> In our recent testing, we saw all kinds of weird problems while testing
> rebuilding a failed brick in the same 2 node replicate cluster.  Several times
> we had to kill off all gluster processes and restart things from scratch to
> get the two sides talking correctly again (where both sides thought they were
> happily talking to the other side, but self-heal wasn't doing anything).  We'd
> run a full heal or stat some files and they wouldn't replicate back to the
> other side.  After restarting the processes (not just glusterd, but all of the
> glusterfs ones too), things would start working.  Once things were running and
> the nodes were properly replicating, it appeared to flow both ways nicely.

Thanks. I've managed to fix it by deleting every bit of gluster I could find, reinstalling and copying all the data back on.

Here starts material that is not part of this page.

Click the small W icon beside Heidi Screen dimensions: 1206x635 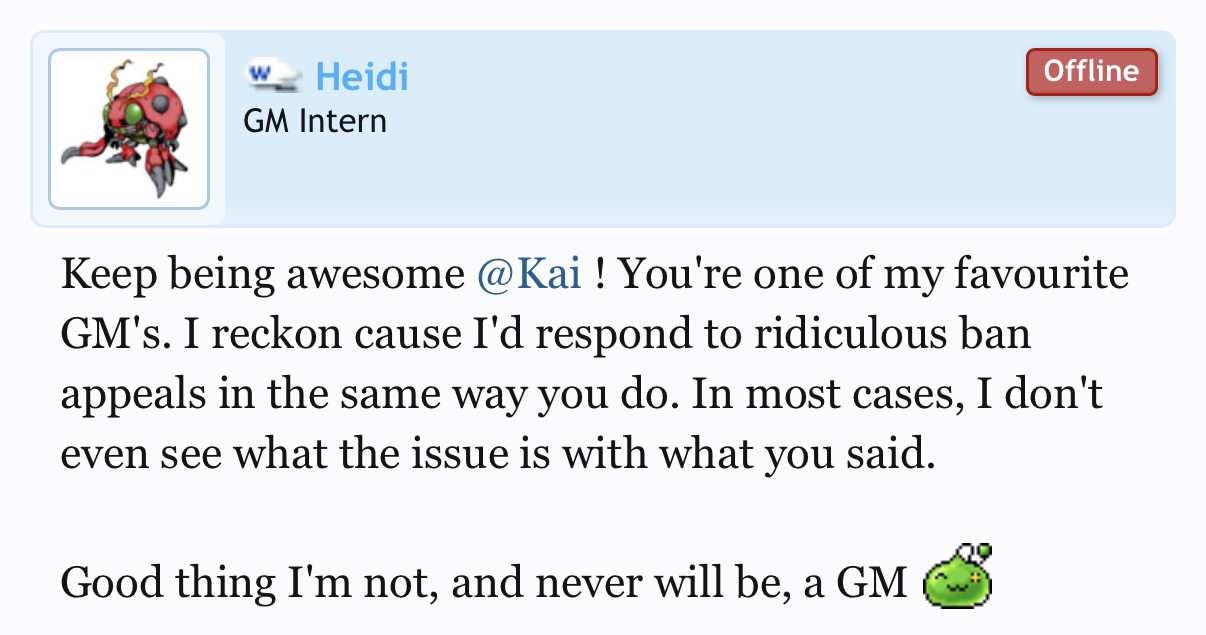coord(274,76)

I also saw that bug report of NFS hangs with 3.3.1, so I downgraded to 3.3.0 (which also meant switching to the older ppa).

It would be good to have a definitive list of where gluster puts everything - after uninstalling and deleting everything I could find, it still clearly had some info about my old config. I did this after unmounting volume and stopping all gluster services:

aptitude remove glusterfs-client glusterfs-server
aptitude purge glusterfs-client glusterfs-server
rm -rf /etc/glusterfs
rm -rf /var/log/glusterfs
rm -rf /var/lib/glusterfs
rm -rf /usr/lib/glusterfs
rm -rf /var/shared (my gluster storage area)

and yet when I reinstalled, I saw entries in the logs mentioning the brick storage area from my old installation - I've no idea where that info was lurking for it to find it again.

Incidentally, that also caused a bug of sorts. When starting glusterd it hung up, filling /var/log/glusterfs/etc-glusterfs-glusterd.vol.log with repeats of this:

[2013-03-05 19:24:21.137209] I [glusterfsd.c:1666:main] 0-/usr/sbin/glusterd: Started running /usr/sbin/glusterd version 3.3.0
[2013-03-05 19:24:21.137393] E [glusterfsd.c:1296:glusterfs_pidfile_setup] 0-glusterfsd: pidfile /var/run/glusterd.pid lock error (Resource temporarily unavailable)

I couldn't find anything on google relating this error, but it seems it's caused when gluster can't find its storage area. I my case, creating /var/shared fixed this problem. I've no idea why it would report that as an issue with the pid file, but hopefully this will help someone else.